L'ordonnance de clôture a été rendue le 30 mai 2022.

MOTIFS DE LA DÉCISION

Concernant le contrat de prêt du 28 juillet 2011

Selon l'article 1907 du code civil, l'intérêt est soit légal, soit conventionnel, étant précisé que l'intérêt conventionnel ne peut excéder celui de la loi que lorsque la loi ne le prohibe pas. Le taux d'intérêts conventionnel doit être fixé par écrit.

L'article R.313-1 du code de la consommation et son annexe, devenu l'article R.314-3 du même code, relatif au calcul des intérêts conventionnels pour les prêts immobiliers, prévoit expressément que le calcul des intérêts doit être réalisé sur la base d'une année de 365 ou de 366 jours, un mois normalisé comptant 30,416 jours.

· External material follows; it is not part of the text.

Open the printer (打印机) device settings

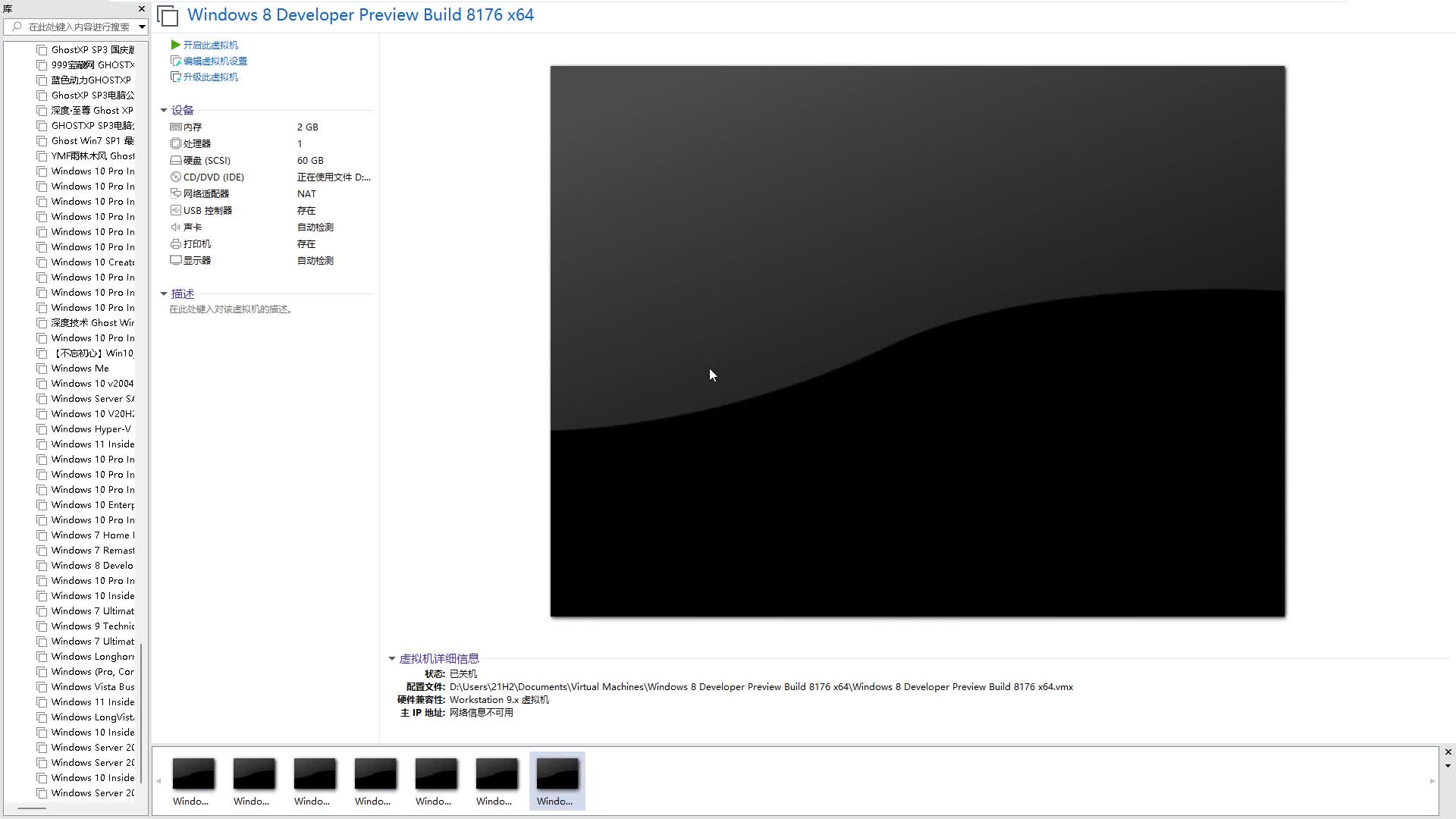tap(197, 243)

Les dispositions du code de la consommation sont d'ordre public. La commission des clauses abusives a en outre, dans le cadre d'une recommandation n°05-02 du 20 septembre 2005, prohibé le recours à l'année de 360 jours.

Au regard de l'objet d'un contrat de prêt, le caractère irrégulier de la clause d'intérêts conventionnelle entraîne, par voie de conséquence, la substitution du taux légal au taux conventionnel et non la nullité de la stipulation d'intérêts conventionnelle.

En l'espèce, il doit être relevé que le contrat de prêt signé le 28 juillet 2011 prévoit, en page 5 sur 13, en partie 2 de la convention relative aux 'modalités et lieux de paiement - ajustement du montant de la première échéance', que 'les intérêts courus entre deux échéances seront calculées sur la base de 360 jours, chaque mois étant compté pour 30 jours rapportés à 360 jours l'an. En cas de remboursement anticipé, les intérêts courus depuis la dernière échéance seront calculés sur la base du nombre de jours exact de la période écoulée, rapportés à 360 jours l'an. Nous vous précisons que le taux effectif global des prêts est indiqué sur la base du montant exact des intérêts rapportés à 365 jours l'an'.

Le contrat ajoute encore, 'ajustement à la première échéance : la première échéance du prêt est toujours calculée en jours exacts. De ce fait, son montant peut être différent des autres mensualités en raison des intérêts intercalaires et des cotisations d'assurance (le cas échéant) qui peuvent être perçus et donc rajoutés et ce, dans le cas où le nombre de jours entre le début d'amortissement et la première échéance n'est pas égal à 30 jours'.

Il en résulte que, si l'utilisation rapport de calcul de 30/360 jours (= 0,8333), correspondant en pratique à l'utilisation du mois normalisé tel que préconisé par le code de la consommation de 30,416/365 jours (= 0,08333), est visé et utilisé pour le calcul des intérêts des différentes échéances du contrat (mois complets), l'emploi d'un diviseur rapportant le nombre de jours réels à 360, prohibé par le code de la consommation, est néanmoins explicitement indiqué s'agissant des mois fractionnés (première échéance et hypothèse d'un remboursement anticipé) dans le contrat de prêt litigieux.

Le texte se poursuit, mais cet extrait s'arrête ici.